Introduction of a “beneficial owner” test is new under the FDI policy and intended to catch investments that may not be made directly from Neighbouring Countries but indirectly made, via Singapore or Mauritius. How to determine “beneficial owner” remains an unanswered question. The Press Note and the FDI Policy do not provide the calculation methodology or conditions for determining beneficial owners and a clarification is expected from DIPP. This is important since many Indian companies and offshore entities, such as private equity funds investing in India have Chinese investors. Ultimately a definition may emerge that resembles Section 90 of the Companies Act, 2013 (“Act”) and Companies (Significant Beneficial Ownership) Rules, 2019 (“Rules”). Under this, a “significant beneficial owner” in relation to a reporting company means an individual, who acting alone or together, or through one or more persons or trusts, possesses one or more of the following rights or entitlements: (i) holds indirectly, or together with any direct holdings, at least 10% of the shares or at least 10% of the voting rights of the shares; (ii) has the right to receive or participate at least 10% of total distributable dividend in a financial year whether directly or indirectly; or (iv) has right to exercise, or actually exercises, significant influence or control, in any manner other than through direct-holdings alone. However the definitions in foreign exchange are different to the Companies Act and need to be clarified.

Key takeaways and conclusions

This change seems to be a protectionist government policy move particularly in terms of investments from China. It is alleged that this change is a government reaction to People’s Bank of China raising its stake in HDFC from 0.8% to 1.01%. Another concern is that companies with existing FDI, specifically Chinese FDI may face additional problems. Various Chinese companies including Alibaba, Tencent and Xiaomi have heavily invested in India and hold substantial stakes in large to start-up companies including PayTm, Big Basket, Zomato and Ola. The amendment could jeopardise future capital infusions for companies by their existing shareholders from Neighbouring Countries.

The amendment has a major impact on transactions signed or in advanced stages of negotiation but yet to be completed and funded.
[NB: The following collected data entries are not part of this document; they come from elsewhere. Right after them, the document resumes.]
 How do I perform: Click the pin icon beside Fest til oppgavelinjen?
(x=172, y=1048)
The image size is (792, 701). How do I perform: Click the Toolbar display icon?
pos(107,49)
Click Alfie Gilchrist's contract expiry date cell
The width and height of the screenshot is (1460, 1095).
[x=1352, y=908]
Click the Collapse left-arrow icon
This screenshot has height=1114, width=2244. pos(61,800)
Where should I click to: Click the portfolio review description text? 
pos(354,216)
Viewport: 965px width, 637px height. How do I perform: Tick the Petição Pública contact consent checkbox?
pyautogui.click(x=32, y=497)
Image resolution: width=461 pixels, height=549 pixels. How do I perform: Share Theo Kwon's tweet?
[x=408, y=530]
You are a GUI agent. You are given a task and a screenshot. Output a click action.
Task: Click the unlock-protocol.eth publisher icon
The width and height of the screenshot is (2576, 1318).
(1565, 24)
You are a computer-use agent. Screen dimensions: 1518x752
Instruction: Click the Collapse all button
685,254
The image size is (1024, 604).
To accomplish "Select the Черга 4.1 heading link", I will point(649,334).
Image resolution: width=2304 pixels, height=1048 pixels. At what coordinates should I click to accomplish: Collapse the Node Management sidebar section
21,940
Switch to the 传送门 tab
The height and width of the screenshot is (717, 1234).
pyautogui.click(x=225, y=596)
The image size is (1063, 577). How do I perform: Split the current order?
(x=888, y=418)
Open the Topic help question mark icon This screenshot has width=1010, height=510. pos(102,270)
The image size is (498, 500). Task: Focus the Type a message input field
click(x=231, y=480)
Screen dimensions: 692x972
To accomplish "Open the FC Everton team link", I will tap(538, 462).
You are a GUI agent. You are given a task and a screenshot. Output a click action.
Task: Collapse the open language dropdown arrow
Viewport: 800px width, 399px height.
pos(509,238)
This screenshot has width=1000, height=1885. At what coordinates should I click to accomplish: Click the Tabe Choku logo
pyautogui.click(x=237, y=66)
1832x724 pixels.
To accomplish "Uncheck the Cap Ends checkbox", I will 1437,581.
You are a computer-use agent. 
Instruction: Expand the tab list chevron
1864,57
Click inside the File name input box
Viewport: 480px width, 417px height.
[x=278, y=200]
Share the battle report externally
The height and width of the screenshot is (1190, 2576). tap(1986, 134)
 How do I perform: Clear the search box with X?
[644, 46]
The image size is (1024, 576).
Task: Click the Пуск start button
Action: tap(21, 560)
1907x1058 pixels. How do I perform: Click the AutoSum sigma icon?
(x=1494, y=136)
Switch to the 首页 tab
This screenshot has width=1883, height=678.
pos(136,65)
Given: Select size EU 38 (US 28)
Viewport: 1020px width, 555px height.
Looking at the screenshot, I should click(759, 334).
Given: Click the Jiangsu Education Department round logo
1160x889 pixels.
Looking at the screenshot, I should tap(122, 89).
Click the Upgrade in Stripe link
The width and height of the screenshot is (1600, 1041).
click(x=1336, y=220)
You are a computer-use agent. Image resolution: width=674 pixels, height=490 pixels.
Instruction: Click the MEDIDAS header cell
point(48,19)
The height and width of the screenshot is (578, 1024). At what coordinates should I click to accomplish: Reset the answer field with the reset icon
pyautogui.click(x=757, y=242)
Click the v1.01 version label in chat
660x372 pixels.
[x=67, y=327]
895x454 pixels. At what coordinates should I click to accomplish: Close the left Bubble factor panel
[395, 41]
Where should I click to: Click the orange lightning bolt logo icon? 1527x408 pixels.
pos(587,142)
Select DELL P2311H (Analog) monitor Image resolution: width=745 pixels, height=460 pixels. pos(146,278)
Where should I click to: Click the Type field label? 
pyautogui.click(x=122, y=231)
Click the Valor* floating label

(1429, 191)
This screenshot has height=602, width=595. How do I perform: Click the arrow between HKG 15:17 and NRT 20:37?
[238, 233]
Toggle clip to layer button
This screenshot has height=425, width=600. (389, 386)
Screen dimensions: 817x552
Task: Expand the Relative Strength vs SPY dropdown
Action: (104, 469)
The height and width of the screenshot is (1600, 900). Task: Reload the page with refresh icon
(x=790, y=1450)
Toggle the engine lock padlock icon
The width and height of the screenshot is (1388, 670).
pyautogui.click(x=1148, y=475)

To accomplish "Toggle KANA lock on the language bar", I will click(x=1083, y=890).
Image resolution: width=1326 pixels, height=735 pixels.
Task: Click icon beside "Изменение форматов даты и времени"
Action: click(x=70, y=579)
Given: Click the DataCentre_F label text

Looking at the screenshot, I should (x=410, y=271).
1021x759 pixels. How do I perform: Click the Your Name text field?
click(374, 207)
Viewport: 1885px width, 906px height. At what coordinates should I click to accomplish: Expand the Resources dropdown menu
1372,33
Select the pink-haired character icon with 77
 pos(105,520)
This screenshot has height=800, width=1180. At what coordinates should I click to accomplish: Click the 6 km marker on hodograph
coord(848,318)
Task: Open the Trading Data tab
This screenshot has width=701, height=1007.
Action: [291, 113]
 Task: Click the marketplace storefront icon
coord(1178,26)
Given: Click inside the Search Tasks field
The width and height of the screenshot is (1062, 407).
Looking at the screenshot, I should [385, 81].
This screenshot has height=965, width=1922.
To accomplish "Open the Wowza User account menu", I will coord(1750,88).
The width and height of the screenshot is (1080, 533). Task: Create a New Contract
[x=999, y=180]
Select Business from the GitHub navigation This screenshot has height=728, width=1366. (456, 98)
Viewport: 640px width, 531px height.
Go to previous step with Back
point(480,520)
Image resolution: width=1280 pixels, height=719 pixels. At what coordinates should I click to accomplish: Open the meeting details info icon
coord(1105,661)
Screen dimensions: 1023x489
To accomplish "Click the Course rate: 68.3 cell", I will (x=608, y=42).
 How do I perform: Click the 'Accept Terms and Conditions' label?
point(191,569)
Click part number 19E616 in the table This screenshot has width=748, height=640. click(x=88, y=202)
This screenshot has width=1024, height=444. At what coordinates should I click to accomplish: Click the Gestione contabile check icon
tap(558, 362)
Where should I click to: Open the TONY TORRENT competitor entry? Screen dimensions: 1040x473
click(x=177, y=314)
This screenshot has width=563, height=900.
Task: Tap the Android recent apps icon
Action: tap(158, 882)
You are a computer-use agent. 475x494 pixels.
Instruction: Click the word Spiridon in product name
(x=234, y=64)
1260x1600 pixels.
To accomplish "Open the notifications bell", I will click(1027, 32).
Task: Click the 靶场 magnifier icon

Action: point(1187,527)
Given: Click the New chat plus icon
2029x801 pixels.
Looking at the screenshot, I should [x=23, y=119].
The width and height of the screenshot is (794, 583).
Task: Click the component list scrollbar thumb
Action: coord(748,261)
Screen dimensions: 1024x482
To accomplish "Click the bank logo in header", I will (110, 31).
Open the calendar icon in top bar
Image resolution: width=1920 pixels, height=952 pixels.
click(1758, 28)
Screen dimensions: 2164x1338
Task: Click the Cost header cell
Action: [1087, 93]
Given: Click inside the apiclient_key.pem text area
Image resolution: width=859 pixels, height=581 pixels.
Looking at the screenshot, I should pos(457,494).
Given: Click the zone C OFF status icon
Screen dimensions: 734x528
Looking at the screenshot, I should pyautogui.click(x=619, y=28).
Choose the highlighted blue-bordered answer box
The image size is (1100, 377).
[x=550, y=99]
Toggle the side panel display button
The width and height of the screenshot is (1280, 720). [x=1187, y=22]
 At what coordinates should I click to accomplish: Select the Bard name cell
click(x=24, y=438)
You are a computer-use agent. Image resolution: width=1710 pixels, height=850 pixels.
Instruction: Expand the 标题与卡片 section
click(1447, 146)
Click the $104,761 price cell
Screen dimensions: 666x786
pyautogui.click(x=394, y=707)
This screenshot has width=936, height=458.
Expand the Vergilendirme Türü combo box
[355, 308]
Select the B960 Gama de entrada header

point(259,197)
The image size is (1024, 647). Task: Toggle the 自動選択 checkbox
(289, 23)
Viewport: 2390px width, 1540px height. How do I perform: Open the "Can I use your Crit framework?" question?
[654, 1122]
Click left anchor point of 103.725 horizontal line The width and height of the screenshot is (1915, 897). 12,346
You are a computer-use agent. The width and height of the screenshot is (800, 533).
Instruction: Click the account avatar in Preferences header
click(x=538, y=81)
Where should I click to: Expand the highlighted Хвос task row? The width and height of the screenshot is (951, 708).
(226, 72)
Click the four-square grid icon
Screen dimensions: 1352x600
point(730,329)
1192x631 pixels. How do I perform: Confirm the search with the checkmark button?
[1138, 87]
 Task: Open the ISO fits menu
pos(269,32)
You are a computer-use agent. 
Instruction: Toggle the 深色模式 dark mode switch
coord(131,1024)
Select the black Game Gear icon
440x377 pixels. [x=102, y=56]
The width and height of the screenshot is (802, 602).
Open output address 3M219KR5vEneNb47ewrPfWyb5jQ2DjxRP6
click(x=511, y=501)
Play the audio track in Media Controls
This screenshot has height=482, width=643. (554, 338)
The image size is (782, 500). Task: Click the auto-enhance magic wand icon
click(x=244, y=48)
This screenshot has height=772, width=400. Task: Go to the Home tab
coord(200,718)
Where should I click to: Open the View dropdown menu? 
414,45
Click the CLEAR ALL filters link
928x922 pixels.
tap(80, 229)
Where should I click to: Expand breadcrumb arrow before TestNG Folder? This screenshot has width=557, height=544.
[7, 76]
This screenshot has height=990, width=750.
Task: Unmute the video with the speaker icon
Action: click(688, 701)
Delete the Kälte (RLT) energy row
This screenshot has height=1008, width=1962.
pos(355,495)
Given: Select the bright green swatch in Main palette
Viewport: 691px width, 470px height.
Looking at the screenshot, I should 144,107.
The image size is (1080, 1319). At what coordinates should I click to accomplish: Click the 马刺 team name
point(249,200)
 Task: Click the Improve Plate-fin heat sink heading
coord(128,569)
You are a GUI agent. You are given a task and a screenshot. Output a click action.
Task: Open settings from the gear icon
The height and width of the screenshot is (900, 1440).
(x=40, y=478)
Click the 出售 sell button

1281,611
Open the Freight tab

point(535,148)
It has created uncertainty amongst investors as to the conditions under which government approval will be given as well as timing for approvals given the COVID-19 crisis. In addition, whether this will also affect the downstream investment by Indian companies to their investee companies, is not clear. A more appropriate approach would have been to provide thresholds in specific sectors such as defence, telecom, IT and banking. It is expected that DIPP will issue operating guidelines on the approval procedure which it is hoped will provide much needed clarity.

The changes under the Press Note amend the FDI Policy and will not apply to foreign portfolio investors (“FPI”) for their investment in Indian capital markets, although SEBI is working on a framework. Consequently, no prior government approval will be required if the investment by a single foreign investor including its investor group is below 10% of the total paid-up equity capital (fully diluted basis) of a listed company in India. Even though China doesn’t account for top 10 jurisdictions for FPIs in India, in an unusual move, SEBI has asked custodians to provide details of ‘ultimate beneficial owners’ of FPIs based in China and Hong Kong.

China specifically amongst the Neighbouring Countries has been actively investing in Indian start-ups and therefore it became crucial to protect Indian entities against opportunistic takeovers. This could prove beneficial in the long run and protect the companies whose valuations have been hit given the correction in equity markets resulting from the pandemic and lockdown.

India is not the only country which has modified its FDI Policy and various countries including Australia, United Kingdom and Japan have also proposed restrictions on foreign investment. The aim of the amendment is to preserve and protect the Indian manufacturing and technology sectors. While there are certain legislative clarifications expected from DIPP, the amendment has left both investors and Indian entities concerned at the moment.